Greeley, who became a priest in the spring of 1965, published his final book, "Chicago Catholics and the Struggles Within Their Church," in 2010. It was a topic he had explored for years, sometimes giving him a reputation for generating controversy in the church.
"Sometimes I think that we as priests and bishops have done everything we possibly could to drive away the laity during the last 20 years," Greeley wrote in his book "Catholic Contributions: Sociology and Policy," published in 1987.
Greeley also had said neither the church nor government was willing to do much about priests who sexually abuse children.

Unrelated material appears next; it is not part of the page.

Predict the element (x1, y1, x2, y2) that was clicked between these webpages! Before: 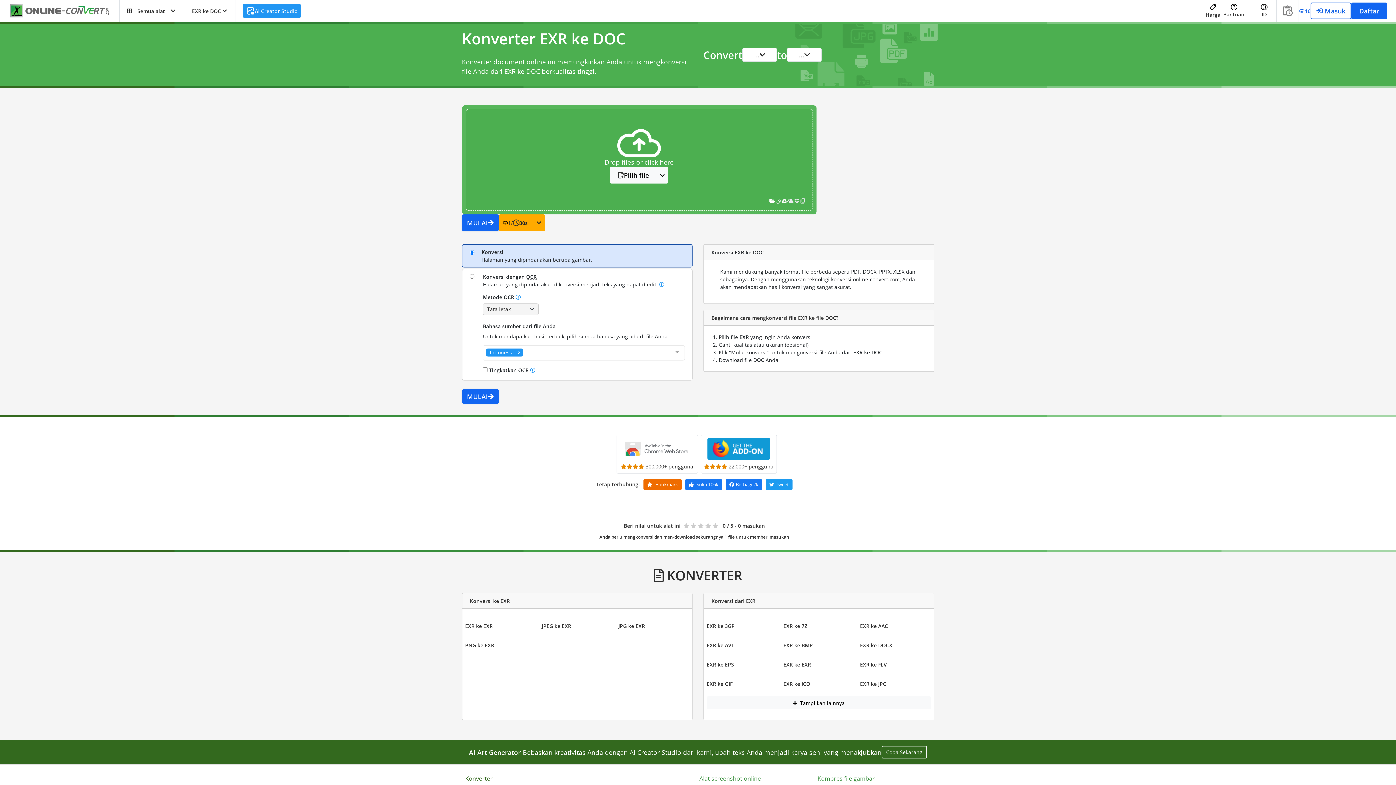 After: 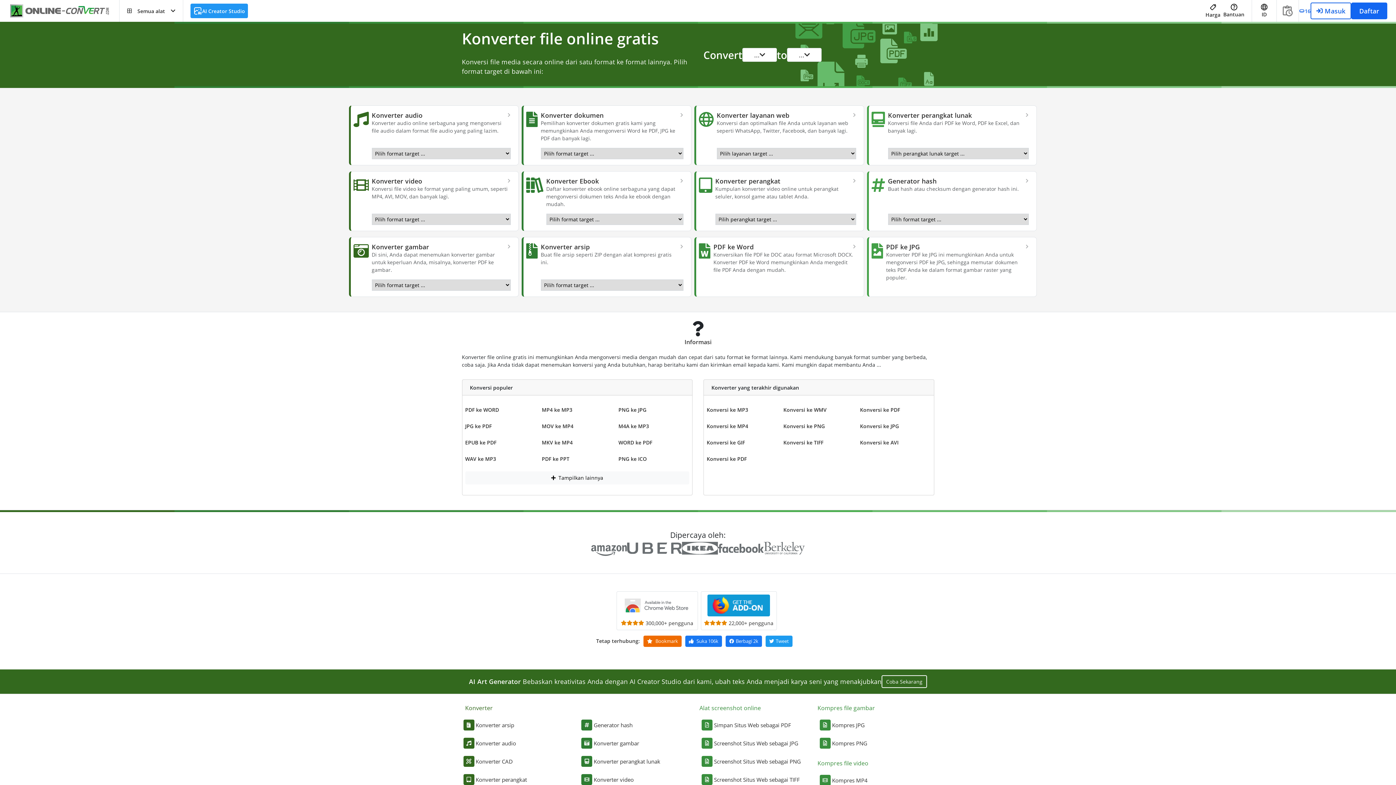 Action: label: Konverter bbox: (462, 771, 698, 787)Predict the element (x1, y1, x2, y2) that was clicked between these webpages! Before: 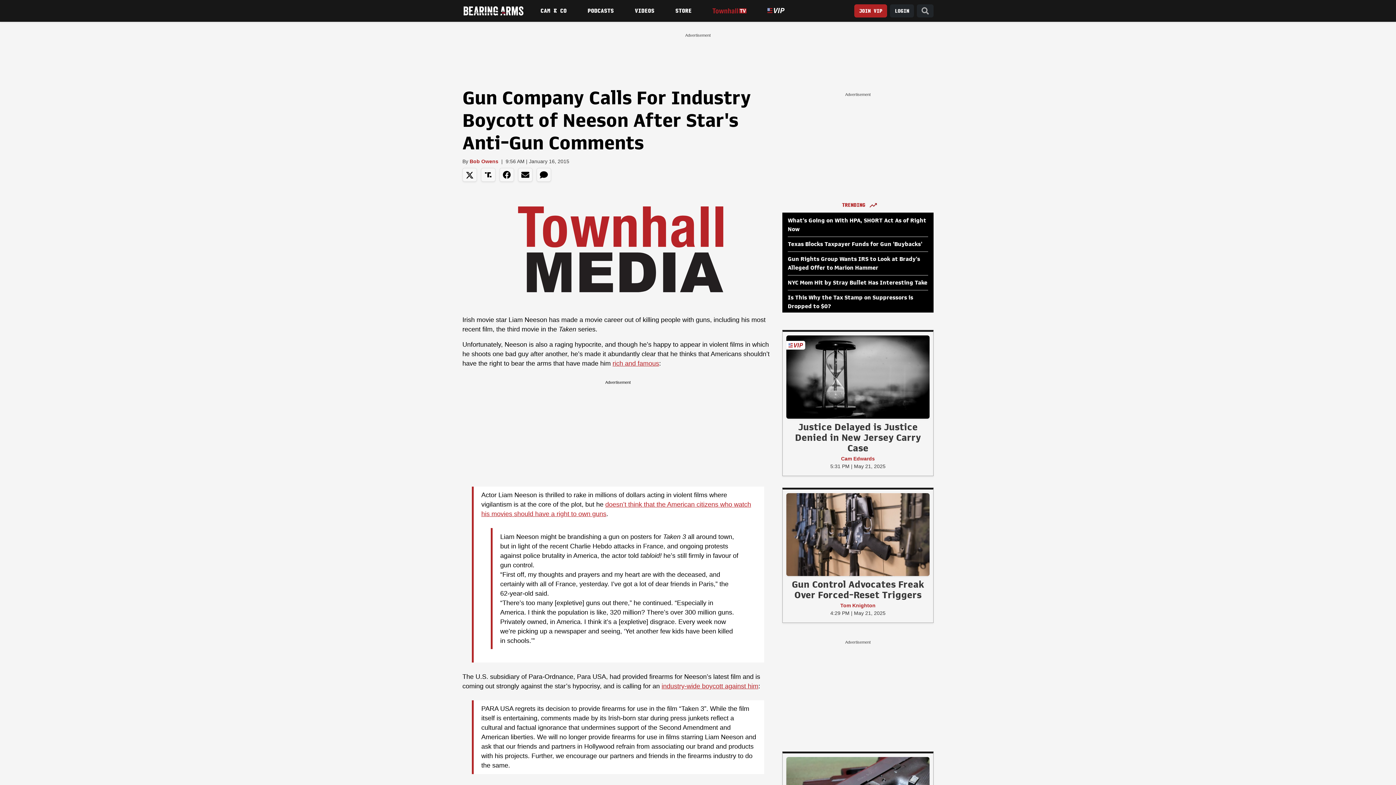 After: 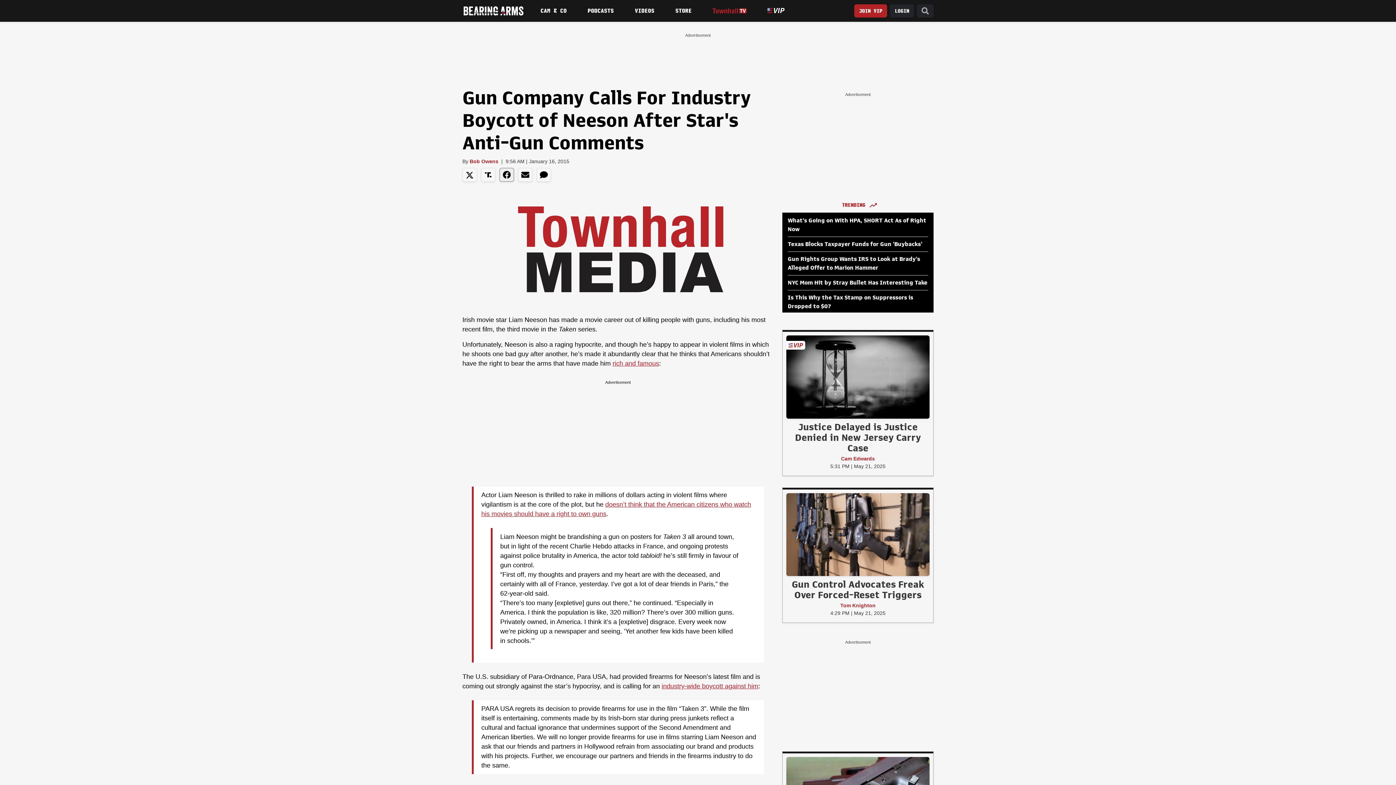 Action: bbox: (499, 168, 514, 181)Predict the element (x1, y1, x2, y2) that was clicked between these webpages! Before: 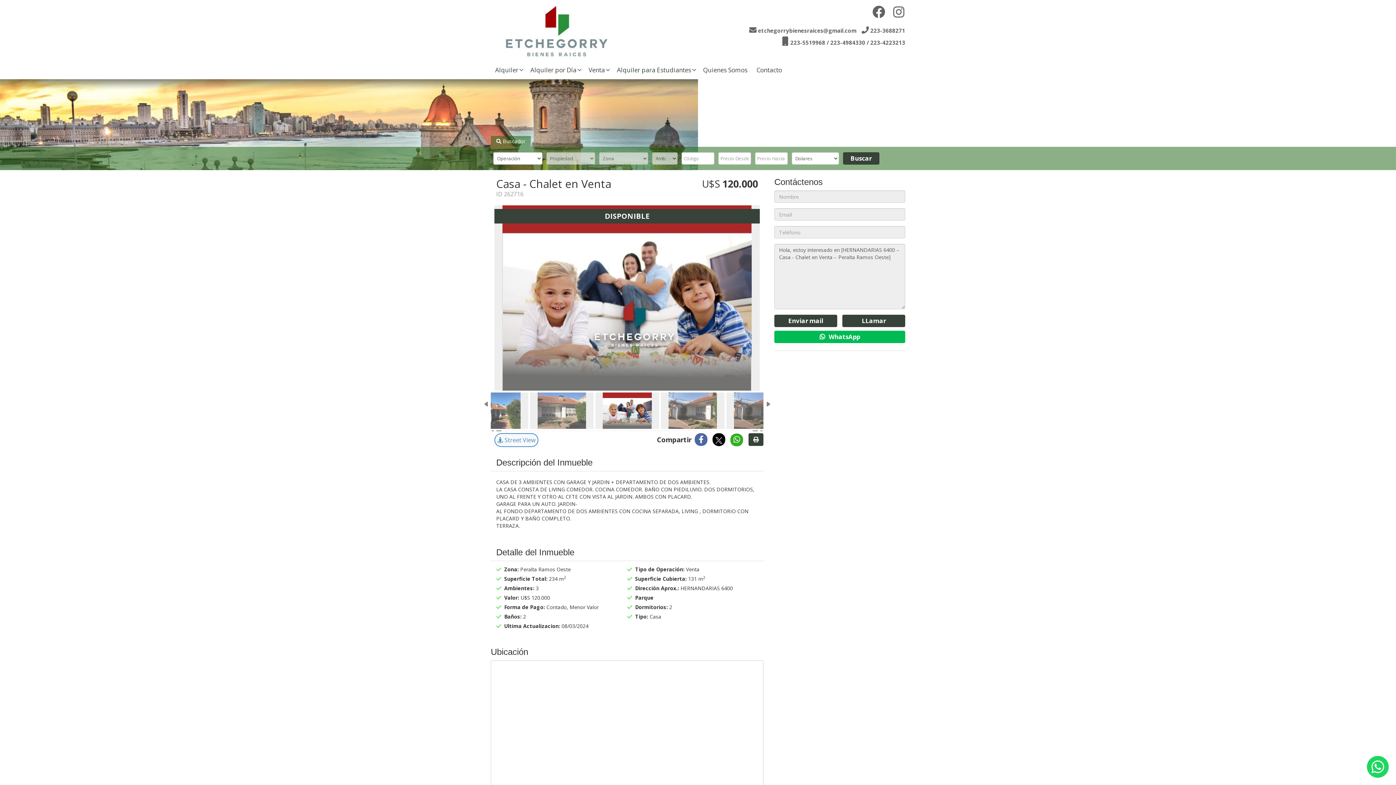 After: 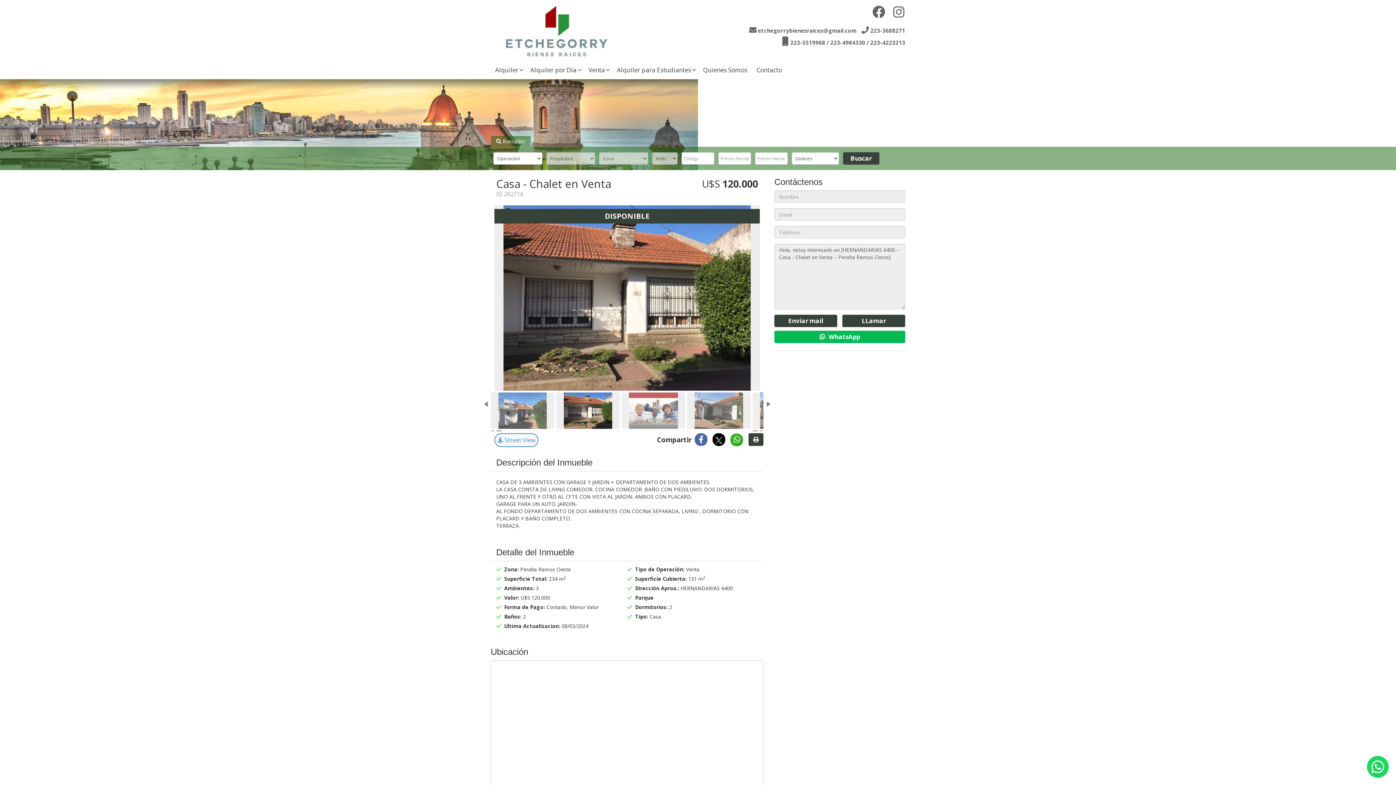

"The sexually maladjusted priest has been able to abuse the children of the laity and thus far be reasonably secure from punishment," Greeley told a lay Catholic group in 1992.
During a news conference in 1987, Greeley said that if he were heading a church fundraising campaign, he would admit to church members that "we've really goofed. People are resentful over what they take to be the insensitivity of church leaders — particularly on matters relating to sex."
Greeley was a sociology professor at the University of Arizona and a researcher at the National Opinion Research Center at the University of Chicago. He earned post-graduate degrees from the University of Chicago in the 1960s.
The priest became often quoted and interviewed in the media. In a biography published on his website, Greeley described himself as having "unflinchingly urged his beloved church to become more responsive to evolving concerns of Catholics everywhere."
The same biography noted he was a Chicago sports fan and cheered for the Bulls, Bears and the Cubs, "while praying for them to improve."
Former President Bill Clinton listed Greeley among those who had stayed the night at the White House. Clinton's deputy White House press secretary said Greeley's novel "Irish Lace" was one of the books the then-president had on a vacation reading list in July 1997.
In 1986, Greeley offered the Archdiocese of Chicago $1 million to create a foundation to help inner-city Catholic students. The archdiocese refused the money but wouldn't say why. Greeley instead set up his own Catholic Inner-City School Fund to distribute money to the 80 Catholic schools in the city with student enrollments that are more than 50 percent black or Hispanic.